### Task objective
List the lines between the line holding "Given: Toggle the green channel G button" and the end of the records, both included, as a numbered list without blank lines. Leave out the pictures.

»»

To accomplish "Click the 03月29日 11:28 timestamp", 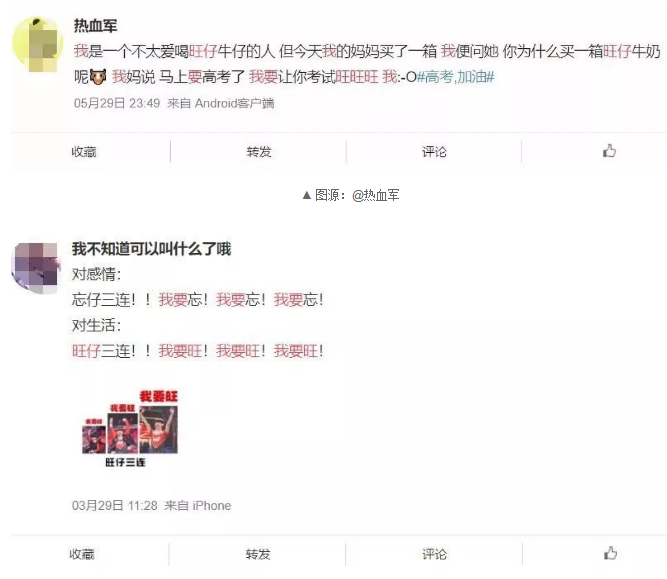I will click(115, 505).
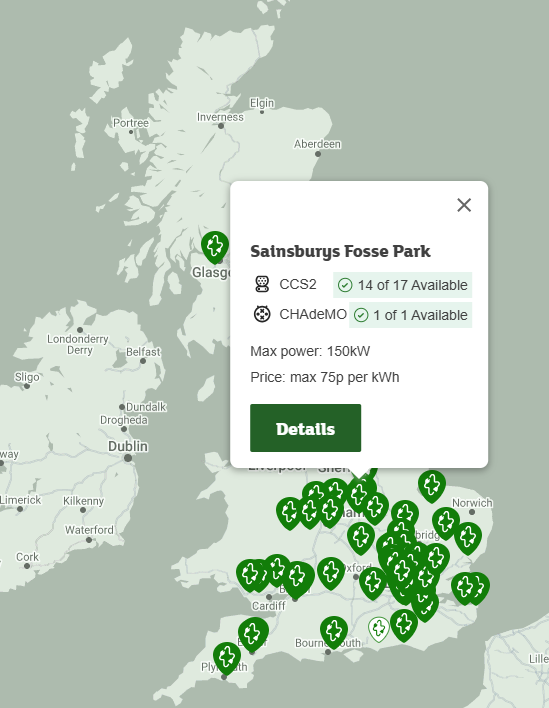The width and height of the screenshot is (549, 708).
Task: Click the 14 of 17 Available badge
Action: 403,285
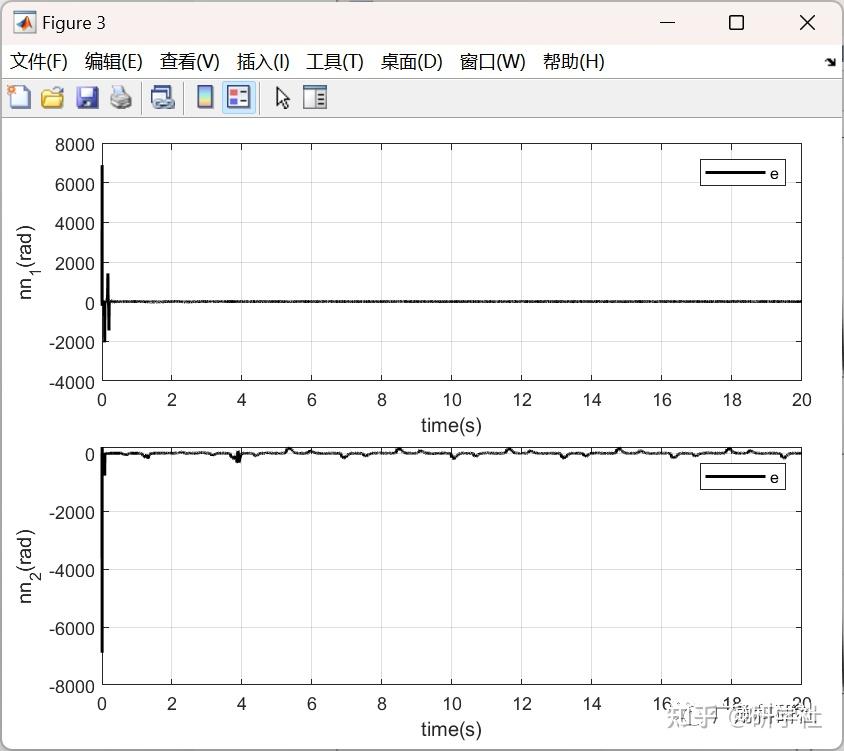Open a saved figure file
The image size is (844, 751).
(x=51, y=97)
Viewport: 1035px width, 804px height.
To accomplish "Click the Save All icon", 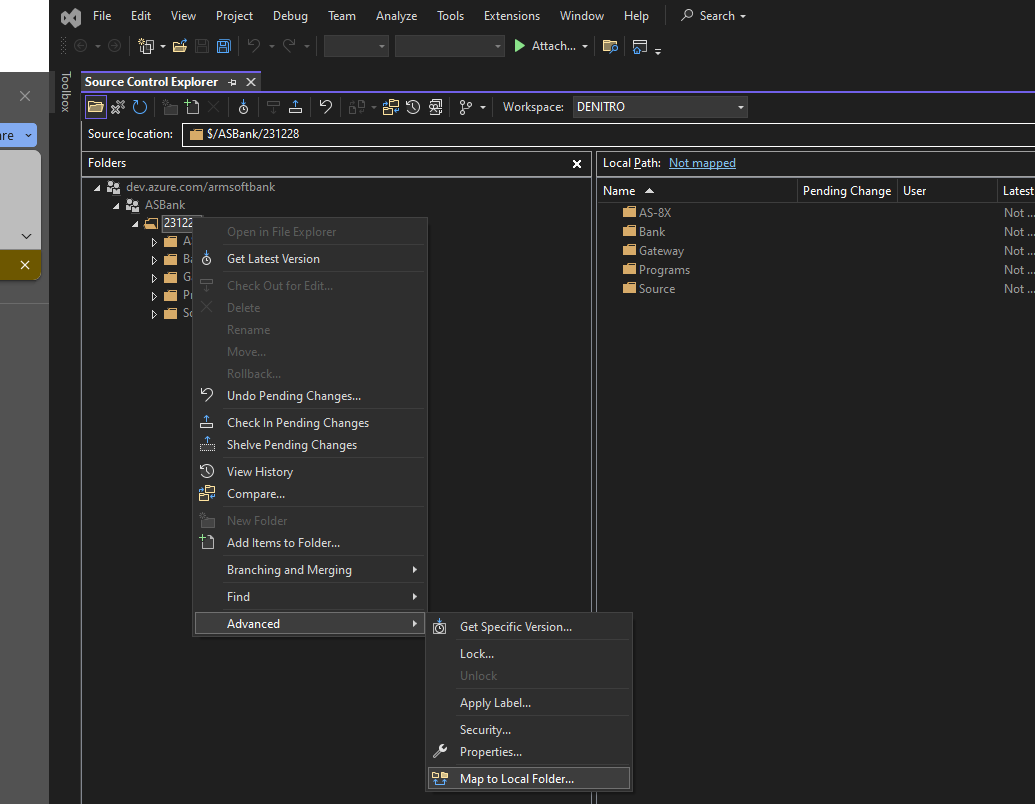I will tap(222, 46).
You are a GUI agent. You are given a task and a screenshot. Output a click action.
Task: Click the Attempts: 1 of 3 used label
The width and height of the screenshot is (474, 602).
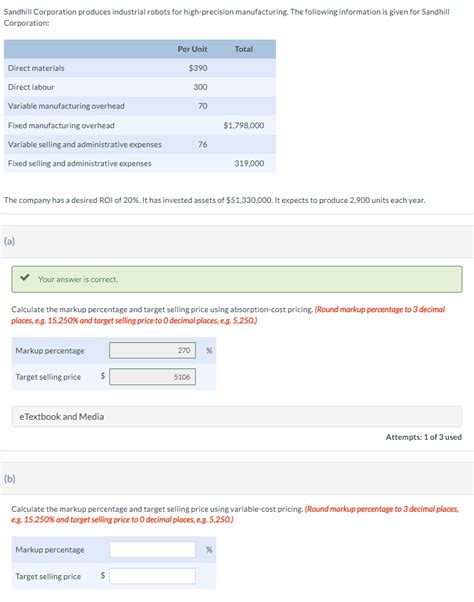pos(424,437)
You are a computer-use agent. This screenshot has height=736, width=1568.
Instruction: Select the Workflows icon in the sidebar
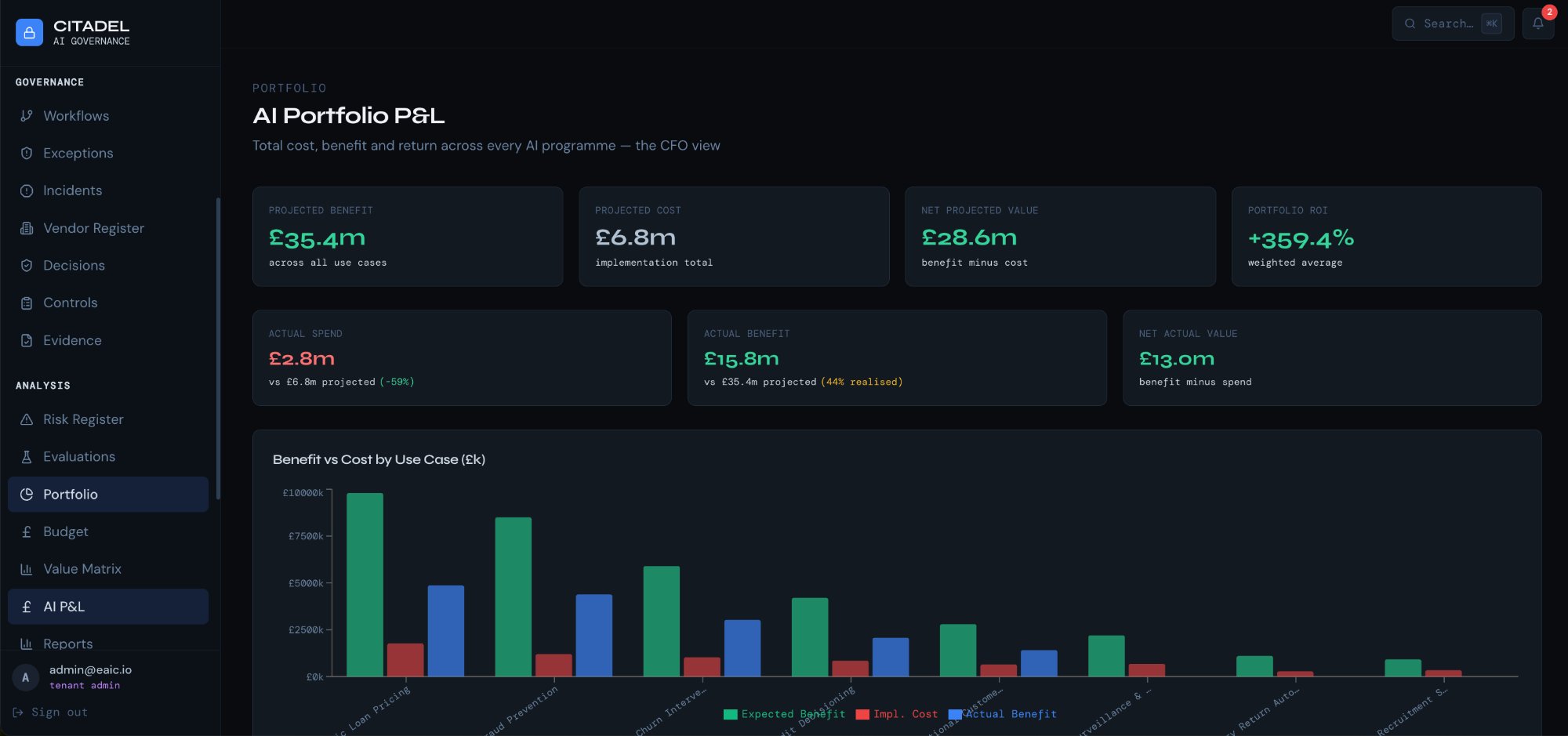pyautogui.click(x=26, y=116)
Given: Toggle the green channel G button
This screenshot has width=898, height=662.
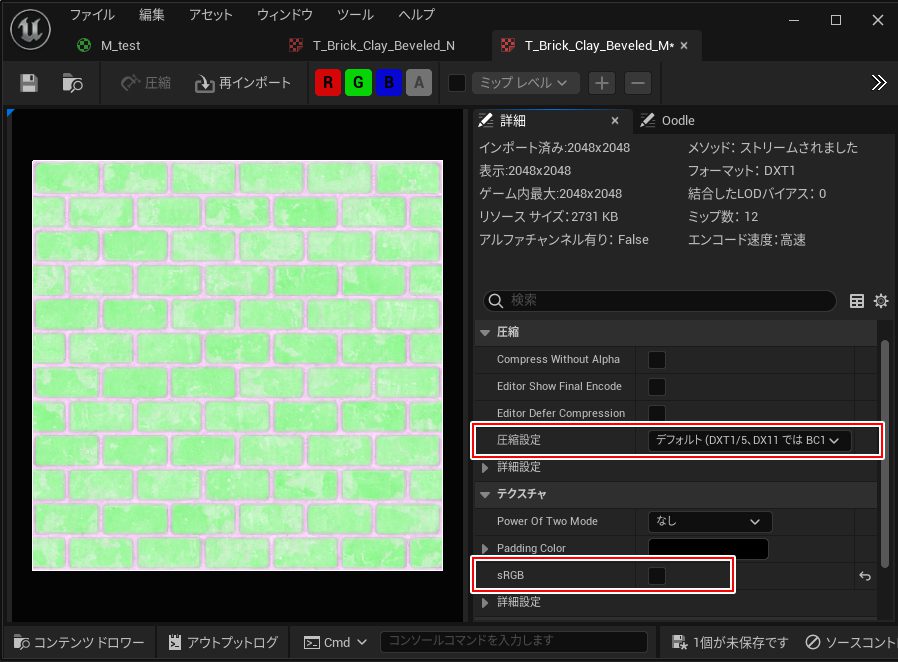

««

### Result for this task
1. Given: Toggle the green channel G button
2. This screenshot has width=898, height=662.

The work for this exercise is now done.